State the number of lines in the following data that contain the string "computer", and nothing else.

------

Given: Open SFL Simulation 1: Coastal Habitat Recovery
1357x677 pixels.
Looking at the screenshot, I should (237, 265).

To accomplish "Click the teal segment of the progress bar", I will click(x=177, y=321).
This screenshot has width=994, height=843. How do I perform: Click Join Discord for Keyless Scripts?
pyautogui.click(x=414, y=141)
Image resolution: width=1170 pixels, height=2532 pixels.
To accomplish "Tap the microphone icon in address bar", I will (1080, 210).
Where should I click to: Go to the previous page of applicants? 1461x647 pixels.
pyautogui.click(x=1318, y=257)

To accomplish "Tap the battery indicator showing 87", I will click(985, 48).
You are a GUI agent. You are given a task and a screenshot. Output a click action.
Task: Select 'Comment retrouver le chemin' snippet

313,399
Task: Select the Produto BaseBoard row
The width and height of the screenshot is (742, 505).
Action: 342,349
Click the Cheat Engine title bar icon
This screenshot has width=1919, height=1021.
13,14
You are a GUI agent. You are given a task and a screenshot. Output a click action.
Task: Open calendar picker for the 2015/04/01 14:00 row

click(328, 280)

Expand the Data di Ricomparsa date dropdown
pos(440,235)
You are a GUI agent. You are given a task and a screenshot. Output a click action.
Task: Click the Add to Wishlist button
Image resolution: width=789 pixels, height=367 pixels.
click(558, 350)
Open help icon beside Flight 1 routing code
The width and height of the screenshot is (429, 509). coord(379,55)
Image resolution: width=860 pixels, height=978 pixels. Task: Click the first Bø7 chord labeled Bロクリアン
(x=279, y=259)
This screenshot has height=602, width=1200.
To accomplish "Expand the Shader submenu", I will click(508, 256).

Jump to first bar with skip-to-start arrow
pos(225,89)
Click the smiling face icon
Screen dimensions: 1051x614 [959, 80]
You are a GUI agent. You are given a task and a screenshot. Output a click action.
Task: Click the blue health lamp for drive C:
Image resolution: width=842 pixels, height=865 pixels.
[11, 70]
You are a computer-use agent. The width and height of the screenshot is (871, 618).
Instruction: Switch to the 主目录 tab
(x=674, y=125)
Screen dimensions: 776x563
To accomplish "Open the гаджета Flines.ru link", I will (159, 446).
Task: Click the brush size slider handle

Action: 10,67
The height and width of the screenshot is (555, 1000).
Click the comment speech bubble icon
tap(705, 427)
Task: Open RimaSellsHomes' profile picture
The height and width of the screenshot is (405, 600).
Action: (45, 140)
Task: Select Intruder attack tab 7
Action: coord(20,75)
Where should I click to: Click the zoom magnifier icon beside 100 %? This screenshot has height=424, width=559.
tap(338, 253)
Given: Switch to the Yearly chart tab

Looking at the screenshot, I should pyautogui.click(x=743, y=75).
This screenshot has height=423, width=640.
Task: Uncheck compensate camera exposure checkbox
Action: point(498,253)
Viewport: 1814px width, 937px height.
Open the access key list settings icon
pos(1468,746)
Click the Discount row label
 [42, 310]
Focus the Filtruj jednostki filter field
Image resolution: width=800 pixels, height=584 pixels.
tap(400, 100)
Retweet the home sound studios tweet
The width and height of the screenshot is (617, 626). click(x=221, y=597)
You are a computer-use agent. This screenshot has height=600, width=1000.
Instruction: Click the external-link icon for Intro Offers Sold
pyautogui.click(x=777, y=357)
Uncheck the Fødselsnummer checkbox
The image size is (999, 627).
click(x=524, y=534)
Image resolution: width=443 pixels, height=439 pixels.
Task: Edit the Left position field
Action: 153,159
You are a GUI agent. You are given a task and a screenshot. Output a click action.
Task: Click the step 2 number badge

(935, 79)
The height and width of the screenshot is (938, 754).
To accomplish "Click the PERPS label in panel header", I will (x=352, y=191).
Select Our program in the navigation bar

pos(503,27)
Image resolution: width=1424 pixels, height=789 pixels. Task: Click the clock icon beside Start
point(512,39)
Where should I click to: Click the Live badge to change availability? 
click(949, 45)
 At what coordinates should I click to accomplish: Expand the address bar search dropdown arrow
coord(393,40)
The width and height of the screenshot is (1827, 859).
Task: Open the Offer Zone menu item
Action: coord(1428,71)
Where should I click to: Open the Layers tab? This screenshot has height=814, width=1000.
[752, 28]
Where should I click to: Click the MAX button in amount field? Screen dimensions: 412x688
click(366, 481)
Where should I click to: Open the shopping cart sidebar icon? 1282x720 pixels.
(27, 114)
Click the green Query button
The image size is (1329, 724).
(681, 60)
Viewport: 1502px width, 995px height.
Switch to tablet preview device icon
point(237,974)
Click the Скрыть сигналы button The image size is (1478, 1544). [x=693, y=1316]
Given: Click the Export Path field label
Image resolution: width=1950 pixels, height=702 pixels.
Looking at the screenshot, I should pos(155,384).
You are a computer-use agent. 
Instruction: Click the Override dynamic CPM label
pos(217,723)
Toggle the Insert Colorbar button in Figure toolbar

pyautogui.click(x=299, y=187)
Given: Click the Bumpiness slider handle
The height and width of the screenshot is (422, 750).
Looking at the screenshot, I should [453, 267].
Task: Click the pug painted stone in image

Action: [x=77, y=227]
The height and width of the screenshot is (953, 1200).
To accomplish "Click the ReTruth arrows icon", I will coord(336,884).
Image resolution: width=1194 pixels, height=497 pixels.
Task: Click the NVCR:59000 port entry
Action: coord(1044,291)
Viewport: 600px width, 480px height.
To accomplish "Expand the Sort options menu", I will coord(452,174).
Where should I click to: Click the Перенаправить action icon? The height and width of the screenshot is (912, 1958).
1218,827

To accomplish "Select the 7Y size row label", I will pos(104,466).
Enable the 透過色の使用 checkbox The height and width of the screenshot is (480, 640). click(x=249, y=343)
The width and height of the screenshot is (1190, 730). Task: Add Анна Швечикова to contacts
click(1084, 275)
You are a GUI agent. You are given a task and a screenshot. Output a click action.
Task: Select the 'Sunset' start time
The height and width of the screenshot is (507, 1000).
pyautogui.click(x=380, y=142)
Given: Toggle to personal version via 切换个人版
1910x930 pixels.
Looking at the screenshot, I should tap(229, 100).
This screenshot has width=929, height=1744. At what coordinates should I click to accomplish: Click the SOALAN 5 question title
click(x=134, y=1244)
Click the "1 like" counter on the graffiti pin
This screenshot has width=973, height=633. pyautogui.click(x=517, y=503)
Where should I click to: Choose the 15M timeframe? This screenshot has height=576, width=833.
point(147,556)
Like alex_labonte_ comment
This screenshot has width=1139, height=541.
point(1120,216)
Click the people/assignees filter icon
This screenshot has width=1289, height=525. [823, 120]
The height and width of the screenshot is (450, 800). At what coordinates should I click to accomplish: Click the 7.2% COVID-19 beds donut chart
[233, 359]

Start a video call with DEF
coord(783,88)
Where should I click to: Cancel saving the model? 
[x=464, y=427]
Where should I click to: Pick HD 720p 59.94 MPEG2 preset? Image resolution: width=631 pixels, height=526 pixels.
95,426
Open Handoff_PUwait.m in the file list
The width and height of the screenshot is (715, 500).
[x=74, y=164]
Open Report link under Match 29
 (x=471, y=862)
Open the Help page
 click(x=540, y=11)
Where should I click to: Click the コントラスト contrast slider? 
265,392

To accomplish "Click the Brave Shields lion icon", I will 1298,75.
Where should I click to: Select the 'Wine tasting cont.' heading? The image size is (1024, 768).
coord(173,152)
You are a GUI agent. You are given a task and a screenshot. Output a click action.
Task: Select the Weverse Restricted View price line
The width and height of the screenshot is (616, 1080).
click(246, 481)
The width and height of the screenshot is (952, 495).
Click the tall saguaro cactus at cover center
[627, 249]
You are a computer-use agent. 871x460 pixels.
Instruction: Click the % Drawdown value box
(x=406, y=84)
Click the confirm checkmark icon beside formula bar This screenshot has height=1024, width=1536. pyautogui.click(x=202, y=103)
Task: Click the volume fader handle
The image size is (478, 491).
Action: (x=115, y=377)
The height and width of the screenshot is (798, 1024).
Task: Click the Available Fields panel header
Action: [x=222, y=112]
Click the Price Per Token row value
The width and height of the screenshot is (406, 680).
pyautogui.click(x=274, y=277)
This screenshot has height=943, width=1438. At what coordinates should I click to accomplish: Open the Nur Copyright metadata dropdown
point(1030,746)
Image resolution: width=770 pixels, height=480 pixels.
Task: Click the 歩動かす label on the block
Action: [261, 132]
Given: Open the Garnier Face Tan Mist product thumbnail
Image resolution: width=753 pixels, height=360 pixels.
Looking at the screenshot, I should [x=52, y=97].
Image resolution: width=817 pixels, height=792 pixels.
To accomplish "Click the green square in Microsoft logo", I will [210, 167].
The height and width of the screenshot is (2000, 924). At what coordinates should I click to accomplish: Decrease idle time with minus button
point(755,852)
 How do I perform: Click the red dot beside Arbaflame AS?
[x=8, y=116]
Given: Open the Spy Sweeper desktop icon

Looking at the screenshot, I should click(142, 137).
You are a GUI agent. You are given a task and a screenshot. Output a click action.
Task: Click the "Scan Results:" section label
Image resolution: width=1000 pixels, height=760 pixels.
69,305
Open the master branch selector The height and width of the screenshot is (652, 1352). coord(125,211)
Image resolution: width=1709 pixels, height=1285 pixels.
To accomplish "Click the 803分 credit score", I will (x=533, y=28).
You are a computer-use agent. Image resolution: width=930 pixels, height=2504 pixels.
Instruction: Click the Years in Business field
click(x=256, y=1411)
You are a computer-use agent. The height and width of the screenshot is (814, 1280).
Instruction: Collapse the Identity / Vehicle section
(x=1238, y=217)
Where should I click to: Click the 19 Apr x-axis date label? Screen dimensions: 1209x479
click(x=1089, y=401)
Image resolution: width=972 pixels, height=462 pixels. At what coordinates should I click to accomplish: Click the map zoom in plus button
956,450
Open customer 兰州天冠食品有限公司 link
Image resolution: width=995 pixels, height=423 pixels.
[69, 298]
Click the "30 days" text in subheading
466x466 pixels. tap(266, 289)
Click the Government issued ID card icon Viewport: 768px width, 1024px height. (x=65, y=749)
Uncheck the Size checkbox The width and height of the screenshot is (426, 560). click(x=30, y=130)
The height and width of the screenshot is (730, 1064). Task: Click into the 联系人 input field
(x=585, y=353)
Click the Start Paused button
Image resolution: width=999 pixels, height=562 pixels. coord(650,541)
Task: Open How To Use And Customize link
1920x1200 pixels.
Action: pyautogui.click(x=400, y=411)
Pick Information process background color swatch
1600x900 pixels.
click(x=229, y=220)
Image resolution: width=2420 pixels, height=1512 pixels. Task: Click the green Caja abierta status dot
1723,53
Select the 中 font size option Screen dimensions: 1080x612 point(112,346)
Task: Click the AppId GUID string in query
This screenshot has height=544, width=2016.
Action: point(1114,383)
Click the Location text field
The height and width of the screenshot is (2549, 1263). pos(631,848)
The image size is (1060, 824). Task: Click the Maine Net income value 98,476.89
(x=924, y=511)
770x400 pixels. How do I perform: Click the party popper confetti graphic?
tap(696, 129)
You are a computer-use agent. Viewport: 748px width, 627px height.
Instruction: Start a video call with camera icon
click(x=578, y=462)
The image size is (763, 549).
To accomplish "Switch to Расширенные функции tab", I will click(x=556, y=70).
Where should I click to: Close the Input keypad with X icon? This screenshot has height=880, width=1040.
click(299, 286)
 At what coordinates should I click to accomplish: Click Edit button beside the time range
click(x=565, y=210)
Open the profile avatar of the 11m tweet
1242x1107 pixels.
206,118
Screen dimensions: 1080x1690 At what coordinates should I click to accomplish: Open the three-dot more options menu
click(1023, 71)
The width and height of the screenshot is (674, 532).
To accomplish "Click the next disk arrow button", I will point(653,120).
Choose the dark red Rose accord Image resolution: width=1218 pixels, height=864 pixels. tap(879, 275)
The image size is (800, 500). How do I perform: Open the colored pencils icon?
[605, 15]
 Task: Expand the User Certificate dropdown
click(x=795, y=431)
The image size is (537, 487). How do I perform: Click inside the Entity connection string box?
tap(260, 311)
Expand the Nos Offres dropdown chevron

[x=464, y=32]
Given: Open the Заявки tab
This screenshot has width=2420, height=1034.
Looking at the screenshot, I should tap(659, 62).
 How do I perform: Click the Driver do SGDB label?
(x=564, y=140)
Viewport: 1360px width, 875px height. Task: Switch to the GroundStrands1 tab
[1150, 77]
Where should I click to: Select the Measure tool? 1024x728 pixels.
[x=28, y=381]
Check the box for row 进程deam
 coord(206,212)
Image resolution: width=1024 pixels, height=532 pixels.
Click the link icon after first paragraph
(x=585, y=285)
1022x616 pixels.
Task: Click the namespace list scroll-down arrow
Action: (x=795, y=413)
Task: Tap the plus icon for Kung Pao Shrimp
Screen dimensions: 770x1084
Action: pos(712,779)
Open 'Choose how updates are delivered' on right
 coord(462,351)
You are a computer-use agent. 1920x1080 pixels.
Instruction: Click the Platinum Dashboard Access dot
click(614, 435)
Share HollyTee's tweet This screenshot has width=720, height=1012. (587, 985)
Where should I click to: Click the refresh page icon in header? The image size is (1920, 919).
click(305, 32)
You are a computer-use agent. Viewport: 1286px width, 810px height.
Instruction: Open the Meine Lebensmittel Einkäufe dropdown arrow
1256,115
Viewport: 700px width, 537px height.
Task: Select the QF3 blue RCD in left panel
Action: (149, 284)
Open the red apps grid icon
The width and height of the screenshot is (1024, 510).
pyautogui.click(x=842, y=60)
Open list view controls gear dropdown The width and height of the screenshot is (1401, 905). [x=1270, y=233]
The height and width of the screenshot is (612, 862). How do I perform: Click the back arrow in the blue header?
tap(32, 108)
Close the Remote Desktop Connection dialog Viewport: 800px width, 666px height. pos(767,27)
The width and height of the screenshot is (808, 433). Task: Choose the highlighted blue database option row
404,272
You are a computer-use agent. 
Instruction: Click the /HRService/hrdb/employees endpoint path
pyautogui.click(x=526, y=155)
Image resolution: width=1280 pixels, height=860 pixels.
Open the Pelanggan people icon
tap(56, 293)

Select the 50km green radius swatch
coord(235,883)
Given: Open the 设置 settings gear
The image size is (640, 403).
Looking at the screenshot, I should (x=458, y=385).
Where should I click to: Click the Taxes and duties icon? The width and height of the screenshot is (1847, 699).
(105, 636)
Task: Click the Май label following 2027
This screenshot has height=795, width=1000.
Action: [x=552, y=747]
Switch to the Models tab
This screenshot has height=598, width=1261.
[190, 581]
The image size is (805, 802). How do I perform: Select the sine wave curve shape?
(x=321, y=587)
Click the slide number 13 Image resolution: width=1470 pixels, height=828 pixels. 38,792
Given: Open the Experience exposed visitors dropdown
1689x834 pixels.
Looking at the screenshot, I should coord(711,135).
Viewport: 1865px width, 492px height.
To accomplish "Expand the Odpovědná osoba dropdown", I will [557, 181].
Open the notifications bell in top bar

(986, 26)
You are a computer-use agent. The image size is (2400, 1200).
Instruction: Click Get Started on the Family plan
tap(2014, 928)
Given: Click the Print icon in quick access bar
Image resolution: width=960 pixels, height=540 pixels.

------

▶ **ANSWER BOX**: 11